Screengrab from @dougweaverart's TikTok video

Chicken and pineapple, check. Three teaspoons of cornstarch, check. A jar of cloudy water from the Mississippi River.

Wait, what?

TikTok is an oasis for culinary enthusiasts and experimentalists, including Wayne Shen, whose recipes often include quirky ingredients, like water from the Mississippi River.

Some viewers might find Shen’s recipes hard to swallow, but one father-son duo was determined to try one for themselves — Mississippi River water included.

Doug Weaver and his son, who live in St. Louis, Missouri, hopped in the car and made a trip down to the Mississippi near the Gateway Arch. In Weaver’s TikTok @dougweaverart, his son collects a jar full of murky Mississippi River water for the family to take home and start their recipe — following Shen’s instructions to a tee.

Weaver assured his viewers that they boiled the water thoroughly before cooking with it.

The family collected the water on June 30 for the recipe, but the process wasn’t entirely new for Weaver, he told FOX2. He and his wife had worked as Peace Corps volunteers in Rwanda for two years, Weaver said.

“Our water was questionable.
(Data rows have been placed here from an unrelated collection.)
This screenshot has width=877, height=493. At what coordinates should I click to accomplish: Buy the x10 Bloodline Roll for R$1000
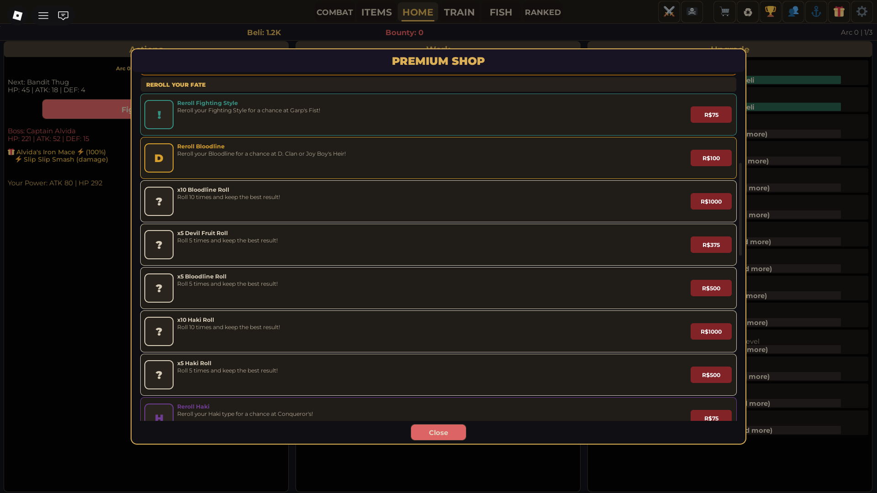click(x=710, y=201)
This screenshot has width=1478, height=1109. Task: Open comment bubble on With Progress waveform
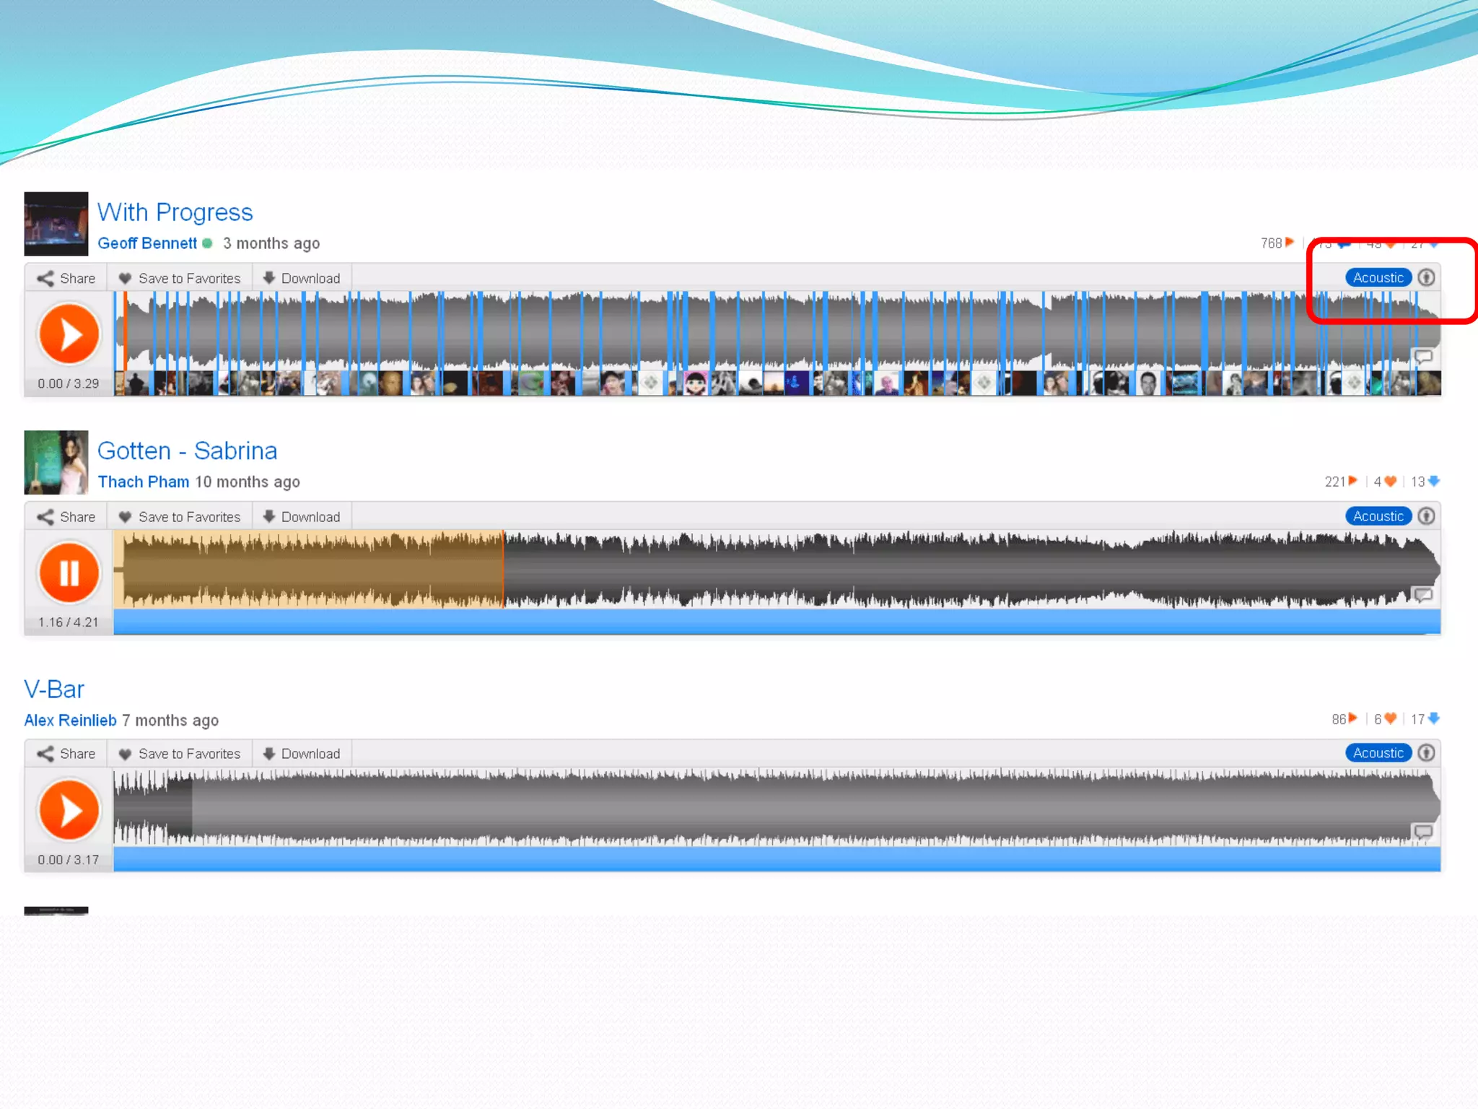click(x=1422, y=357)
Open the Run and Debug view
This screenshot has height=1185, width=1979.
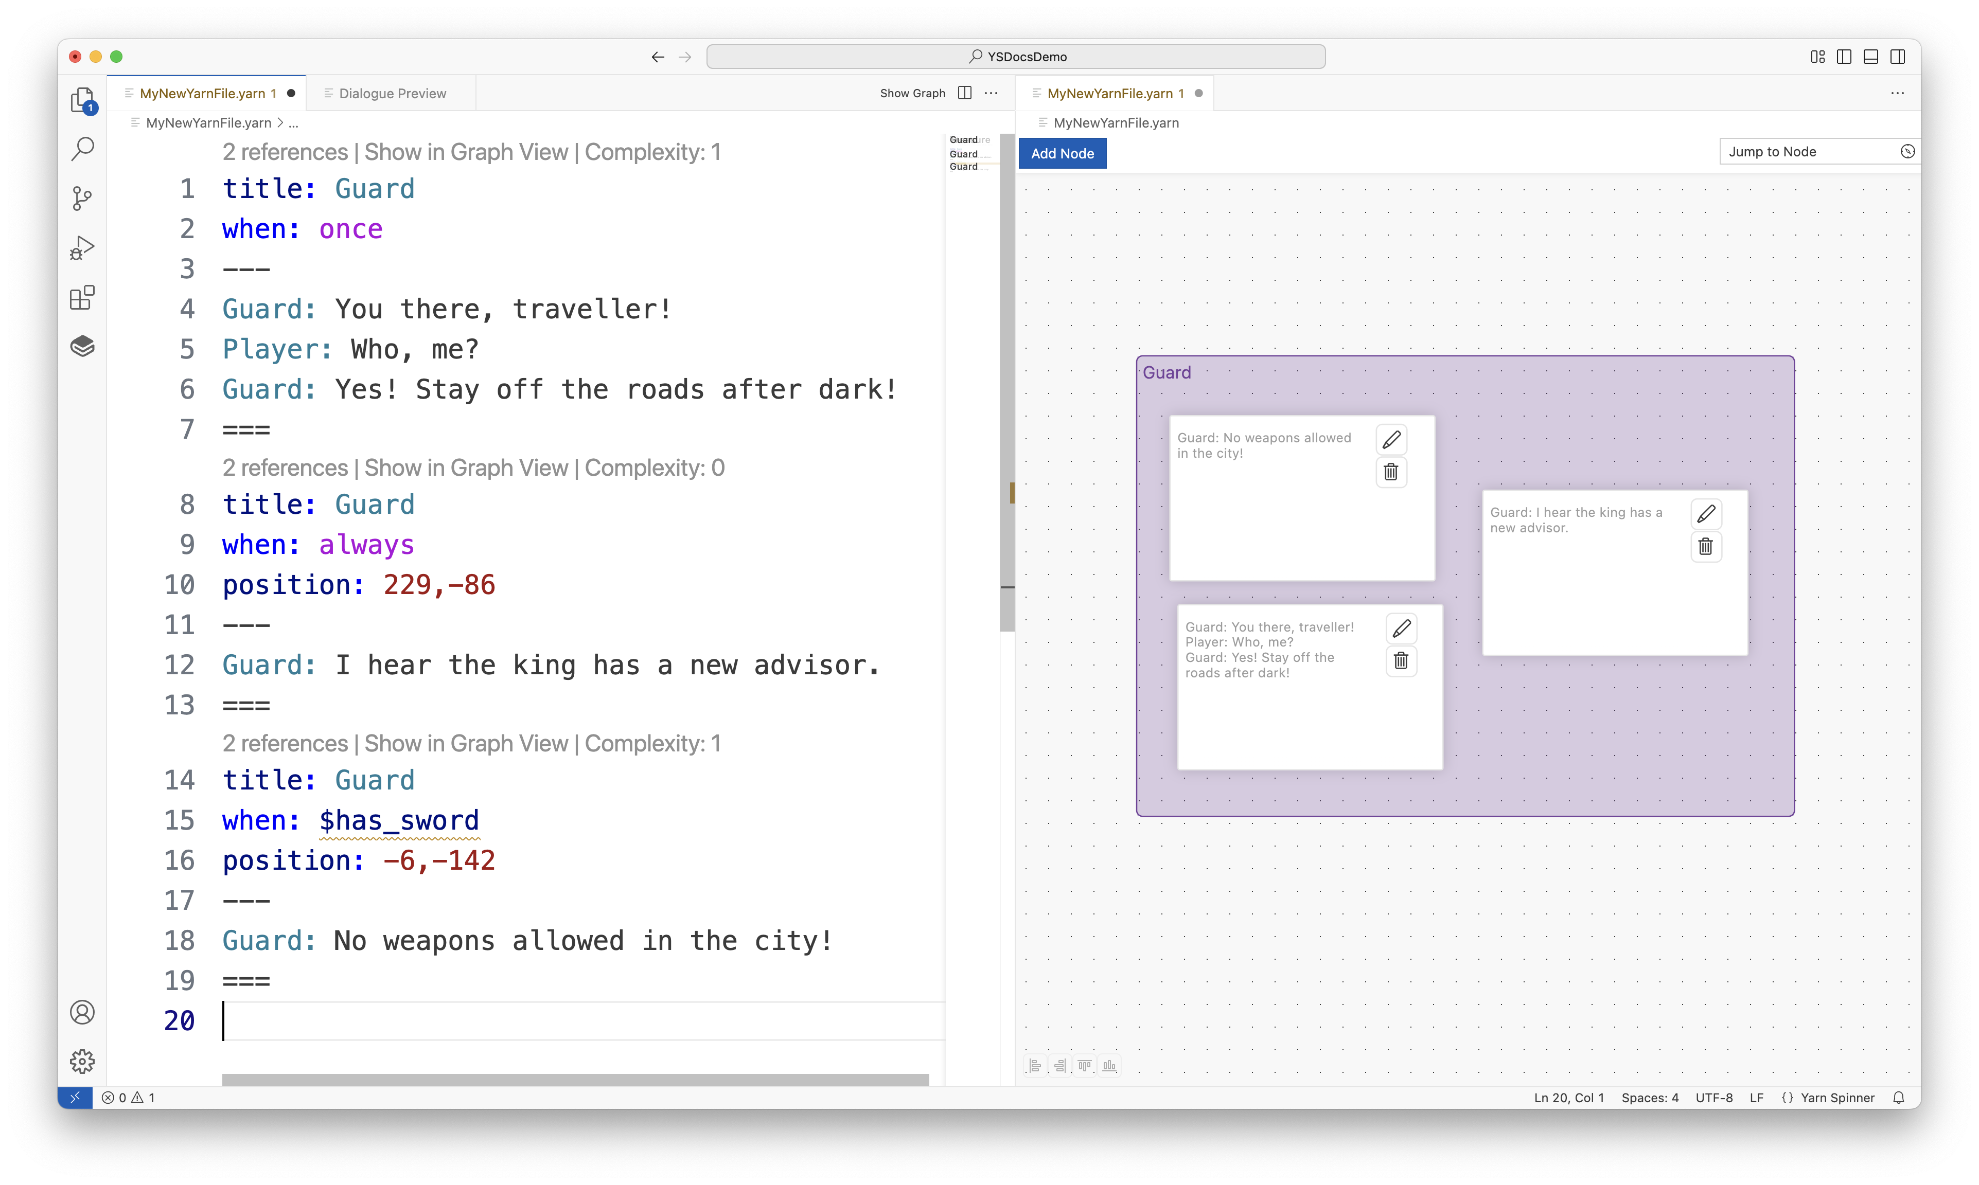click(82, 248)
So we got really used to boiling our water and filtering and making our own drinking water,” Weaver told FOX2. “So it’s not really something that’s that bizarre to me.”

One viewer asked if there was any taste difference using the river water, and Weaver replied that he wasn’t sure, but the sweet and sour chicken dish tasted good.

Shen’s abundance of strange recipes — calling for Mississippi River water, stirring dishes with specific hands and other peculiar instructions — have garnered millions of likes, and many viewers crack jokes about the recipes.

“Mississippi River will run dry if I keep making these recipes,” someone joked.

“I definitely think the Mississippi River water adds a lot of texture to this dish,” another viewer commented.

Jokes aside, the National Park Service warns the public that stretches of the Mississippi River exceed water quality standards for mercury, bacteria, sediment and other contaminants which can make the water dangerous for fishing, swimming and drinking.